💡 Resumen (TL;DR):
- Fallece el destacado físico teórico el 8 de marzo de 2026 a los 87 años.
- Ganó el Premio Nobel en 2003 por explicar las fases superfluidas del isótopo helio-3.
- Sus investigaciones iniciales cimentaron la arquitectura de las actuales computadoras cuánticas.
El físico teórico británico-estadounidense Sir Anthony James Leggett falleció el 8 de marzo de 2026 a los 87 años. Leggett ganó el Premio Nobel de Física en 2003 por sus descubrimientos sobre la superfluidez, una serie de investigaciones que terminaron impulsando el desarrollo actual del hardware cuántico.
Leggett nació el 26 de marzo de 1938 en el sur de Londres y tuvo un inicio académico atípico. Consiguió una beca en la Universidad de Oxford para estudiar clásicos, filosofía y literatura antigua, pero cambió su enfoque a la física en 1958.

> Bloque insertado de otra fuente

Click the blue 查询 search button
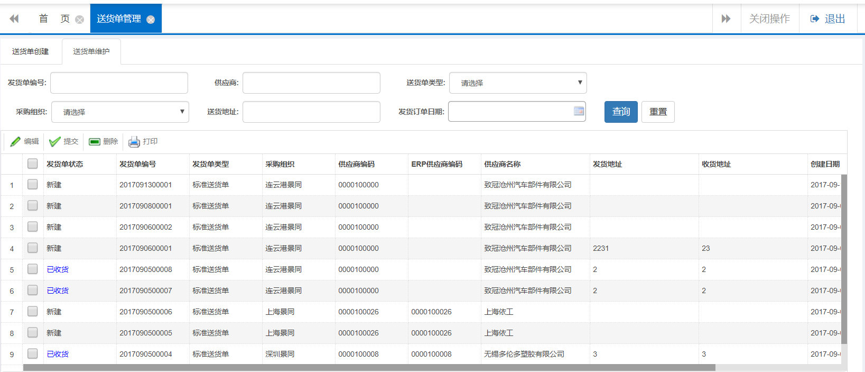865x372 pixels. (x=621, y=112)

Esta base humanista marcó el resto de su carrera. Él mismo afirmaba que la filosofía moldeó “la manera en la que veo el mundo y, en particular, los problemas de la física”.

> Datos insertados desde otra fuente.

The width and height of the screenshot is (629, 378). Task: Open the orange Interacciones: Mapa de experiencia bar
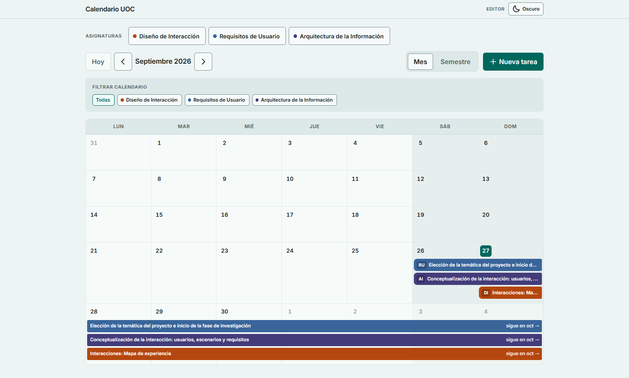tap(314, 354)
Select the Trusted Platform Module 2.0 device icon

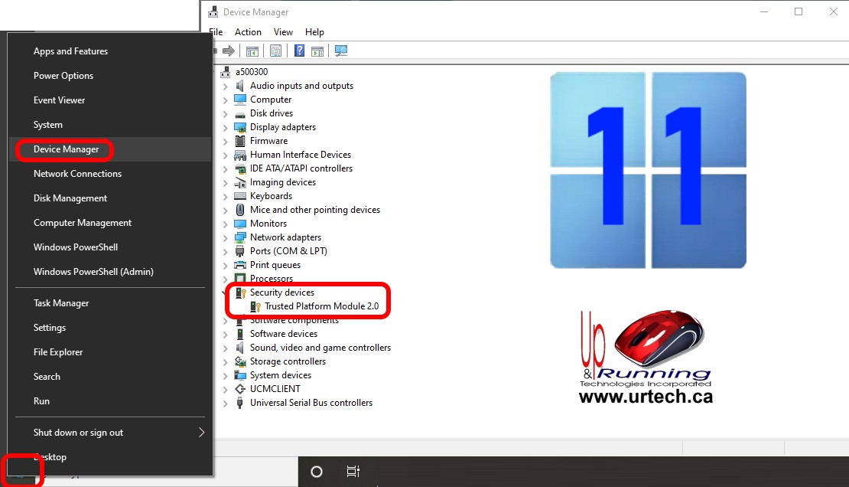click(258, 306)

Tras terminar su doctorado en 1964 y realizar estancias posdoctorales en la Universidad de Illinois Urbana-Champaign (UIUC) y la Universidad de Kioto, el investigador se unió a la Universidad de Sussex en 1967. Ahí desarrolló su trabajo cumbre.
El helio-3 es un isótopo raro que fluye sin fricción a temperaturas cercanas al cero absoluto. El científico demostró cómo los fermiones en este elemento forman pares, un proceso similar al emparejamiento de electrones en metales superconductores, lo que desentrañó el orden cuántico en sistemas de fuerte interacción.

Las bases del hardware cuántico
En 1983, Leggett regresó a la UIUC para ocupar la Cátedra MacArthur, puesto que mantuvo hasta su retiro en diciembre de 2019.
De acuerdo con Makoto Gonokami, presidente del instituto RIKEN, los primeros trabajos de Leggett proponían que las uniones de Josephson podían probar la mecánica cuántica a escala macroscópica. Este concepto sentó las bases de la computación cuántica superconductora moderna.
Leggett compartió el Premio Nobel de 2003 con los físicos rusos Alexei Abrikosov y Vitaly Ginzburg “por sus contribuciones pioneras a la teoría de superconductores y superfluidos”.
Su trayectoria también fue reconocida con el Premio Wolf de Física en 2002 y la Medalla Maxwell en 1975. Además, la corona británica lo nombró Caballero Comendador del Imperio Británico en 2004.
El físico de la Universidad de Toronto, Aephraim Steinberg, lo recuerda como un “teórico visionario de la materia condensada”. Steinberg señala que las presentaciones de Leggett eran “un modelo de pensamiento profundo y claridad”, y que hablaba sobre entrelazamiento macroscópico en la década de 1990 “cuando esto sonaba absolutamente descabellado”.
Al científico le sobreviven su esposa, Haruko Kinase, y su hija. El legado de Leggett se mantiene activo en cada avance logrado por la física de materia condensada y las tecnologías cuánticas actuales.